Benthic invertebrate samples must remain in formalin solution for at least 24 hours at which point they are transferred into a 75% ethanol solution for analysis and long-term storage.

Different types of samples require different preservation protocols.

  • Field Preservation of benthic invertebrate samples

    Biologica benthic invertebrate samples are typically collected using 1 L plastic (HDPE) screw-top jars. Following screening, jars are filled no more than halfway with sample, then preservative (37% formaldehyde or formalin) and water (if necessary) added such that the solution within each jar is 5-10% formalin. In cases where samples are rich in organic debris, field staff must ensure the solution is as close to 10% as possible.

    Ideally samples should be preserved throughout the day, especially in warm weather. Samples left unpreserved start to degrade more quickly, which leads to lower quality organisms.

  • Zooplankton and Ichthyoplankton

    Formalin should be added to zooplankton and ichthyoplankton samples shortly after collection to reach a concentration of 5-10% in solution. Zooplankton and ichthyoplankton samples are transferred into 75% ethanol solution for analysis and long-term storage after no less than 24 hours in formalin solution. For collection of freshwater zooplankton we recommend a piece of Alka-seltzer tablet (usually a quarter to a half of one tablet will suffice) be added to each sample jar and allowed to dissolve prior to addition of formalin solution.

  • Phytoplankton

    Phytoplankton samples must be transported in opaque jars as light penetration can change sample composition, even in the presence of preservative. Water samples used for phytoplankton analysis must be preserved in acid Lugol’s solution, which is a combination of Lugol’s solution and glacial acetic acid. Approximately 0.5 – 1.0 mL of Lugol’s should be added for every 100 mL of sample, and the photo below can be used as a guide for final solution colour following addition of preservative.
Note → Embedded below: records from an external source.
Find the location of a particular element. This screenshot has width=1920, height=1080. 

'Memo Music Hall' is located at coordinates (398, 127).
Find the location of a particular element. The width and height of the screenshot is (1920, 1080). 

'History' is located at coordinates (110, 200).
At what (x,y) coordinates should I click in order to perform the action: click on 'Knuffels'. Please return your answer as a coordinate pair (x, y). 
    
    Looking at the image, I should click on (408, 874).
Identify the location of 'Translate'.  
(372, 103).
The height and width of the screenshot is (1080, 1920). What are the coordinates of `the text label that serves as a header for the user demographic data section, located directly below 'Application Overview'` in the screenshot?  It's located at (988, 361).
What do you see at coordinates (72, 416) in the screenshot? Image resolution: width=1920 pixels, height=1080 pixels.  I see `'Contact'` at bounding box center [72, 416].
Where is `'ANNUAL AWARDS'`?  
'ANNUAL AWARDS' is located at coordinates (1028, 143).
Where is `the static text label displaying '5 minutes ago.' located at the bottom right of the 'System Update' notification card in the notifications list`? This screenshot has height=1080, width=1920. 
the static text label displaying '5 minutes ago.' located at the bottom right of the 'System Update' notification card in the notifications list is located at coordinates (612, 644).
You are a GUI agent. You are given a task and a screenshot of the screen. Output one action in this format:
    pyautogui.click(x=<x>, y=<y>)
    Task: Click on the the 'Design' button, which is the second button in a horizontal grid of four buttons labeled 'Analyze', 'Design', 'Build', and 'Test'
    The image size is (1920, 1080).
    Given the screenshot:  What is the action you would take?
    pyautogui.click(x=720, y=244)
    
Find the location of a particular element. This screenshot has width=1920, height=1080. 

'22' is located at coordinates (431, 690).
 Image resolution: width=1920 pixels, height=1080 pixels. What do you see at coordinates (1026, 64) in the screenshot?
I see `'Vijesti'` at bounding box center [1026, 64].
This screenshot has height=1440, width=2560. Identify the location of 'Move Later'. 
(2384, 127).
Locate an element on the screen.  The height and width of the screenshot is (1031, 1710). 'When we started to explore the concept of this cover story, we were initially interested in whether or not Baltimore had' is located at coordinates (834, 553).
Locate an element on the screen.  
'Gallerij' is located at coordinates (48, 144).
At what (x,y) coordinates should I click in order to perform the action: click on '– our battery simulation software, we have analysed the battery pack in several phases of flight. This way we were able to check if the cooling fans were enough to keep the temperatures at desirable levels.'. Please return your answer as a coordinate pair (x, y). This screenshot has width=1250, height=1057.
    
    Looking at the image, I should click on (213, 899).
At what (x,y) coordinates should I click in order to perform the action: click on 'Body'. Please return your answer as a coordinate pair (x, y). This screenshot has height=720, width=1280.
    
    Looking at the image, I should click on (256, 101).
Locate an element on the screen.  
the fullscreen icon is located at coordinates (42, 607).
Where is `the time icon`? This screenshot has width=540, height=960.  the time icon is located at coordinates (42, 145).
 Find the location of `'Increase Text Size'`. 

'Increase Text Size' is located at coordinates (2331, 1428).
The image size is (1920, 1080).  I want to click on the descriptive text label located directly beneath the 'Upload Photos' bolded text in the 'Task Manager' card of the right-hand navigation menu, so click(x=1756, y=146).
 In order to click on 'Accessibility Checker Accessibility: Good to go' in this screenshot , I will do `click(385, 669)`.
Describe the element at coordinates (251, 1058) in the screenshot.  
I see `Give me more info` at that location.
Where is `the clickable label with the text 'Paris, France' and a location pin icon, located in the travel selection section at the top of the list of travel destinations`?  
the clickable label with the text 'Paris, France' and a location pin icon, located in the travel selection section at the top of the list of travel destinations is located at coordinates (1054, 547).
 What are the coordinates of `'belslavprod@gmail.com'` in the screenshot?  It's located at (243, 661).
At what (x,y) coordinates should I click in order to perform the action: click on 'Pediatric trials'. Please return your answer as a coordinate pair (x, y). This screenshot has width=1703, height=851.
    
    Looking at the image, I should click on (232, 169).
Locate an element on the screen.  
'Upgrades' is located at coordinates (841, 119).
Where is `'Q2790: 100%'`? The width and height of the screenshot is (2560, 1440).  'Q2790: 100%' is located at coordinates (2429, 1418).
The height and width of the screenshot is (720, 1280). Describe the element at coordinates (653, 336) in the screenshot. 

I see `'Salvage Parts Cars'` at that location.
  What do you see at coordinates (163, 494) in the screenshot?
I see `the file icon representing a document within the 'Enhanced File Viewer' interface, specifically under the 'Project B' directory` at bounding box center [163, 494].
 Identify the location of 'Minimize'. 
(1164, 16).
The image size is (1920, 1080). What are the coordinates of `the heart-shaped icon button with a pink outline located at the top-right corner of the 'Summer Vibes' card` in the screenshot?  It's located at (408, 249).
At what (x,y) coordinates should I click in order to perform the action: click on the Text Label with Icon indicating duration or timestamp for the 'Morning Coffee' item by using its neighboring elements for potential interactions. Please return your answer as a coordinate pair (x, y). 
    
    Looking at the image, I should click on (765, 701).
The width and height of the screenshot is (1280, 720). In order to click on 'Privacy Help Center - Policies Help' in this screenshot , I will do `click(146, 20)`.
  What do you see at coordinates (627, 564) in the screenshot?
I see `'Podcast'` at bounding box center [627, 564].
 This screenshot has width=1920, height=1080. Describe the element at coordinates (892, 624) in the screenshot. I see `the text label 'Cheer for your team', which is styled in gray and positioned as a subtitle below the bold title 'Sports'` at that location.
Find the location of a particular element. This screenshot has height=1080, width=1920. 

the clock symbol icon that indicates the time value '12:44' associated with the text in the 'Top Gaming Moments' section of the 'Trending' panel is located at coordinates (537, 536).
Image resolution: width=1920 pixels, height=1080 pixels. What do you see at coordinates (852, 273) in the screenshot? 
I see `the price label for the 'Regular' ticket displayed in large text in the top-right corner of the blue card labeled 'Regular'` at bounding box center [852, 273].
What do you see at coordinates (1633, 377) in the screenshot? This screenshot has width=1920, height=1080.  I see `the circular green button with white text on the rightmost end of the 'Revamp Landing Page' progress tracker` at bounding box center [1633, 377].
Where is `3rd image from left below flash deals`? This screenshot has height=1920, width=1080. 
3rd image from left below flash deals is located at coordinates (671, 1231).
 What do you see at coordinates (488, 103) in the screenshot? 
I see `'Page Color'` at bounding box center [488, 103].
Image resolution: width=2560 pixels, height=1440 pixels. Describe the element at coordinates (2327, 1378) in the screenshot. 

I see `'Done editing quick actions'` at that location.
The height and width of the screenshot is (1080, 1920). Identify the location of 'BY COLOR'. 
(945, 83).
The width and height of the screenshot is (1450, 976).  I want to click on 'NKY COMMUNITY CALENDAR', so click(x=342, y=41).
The center settling chamber is well preserved, whereas the chambers on the left and right have too little, and too much Lugol’s respectively.

    Lugol's Comparison

    Field staff are encouraged to leave enough room in the bottle to accommodate addition of preservative, as well as to reduce spilling when containers are opened. To ensure recovery of quality data, do not fill phytoplankton sample bottles to the brim. Following preservation, phytoplankton samples do not need to be refrigerated although they should be kept away from heat sources.

  • Fish Stomachs

    Fish stomachs should be either removed from fish and preserved in a solution of 10% formalin following collection, or fish should be frozen whole and refrigerated at all times during shipment.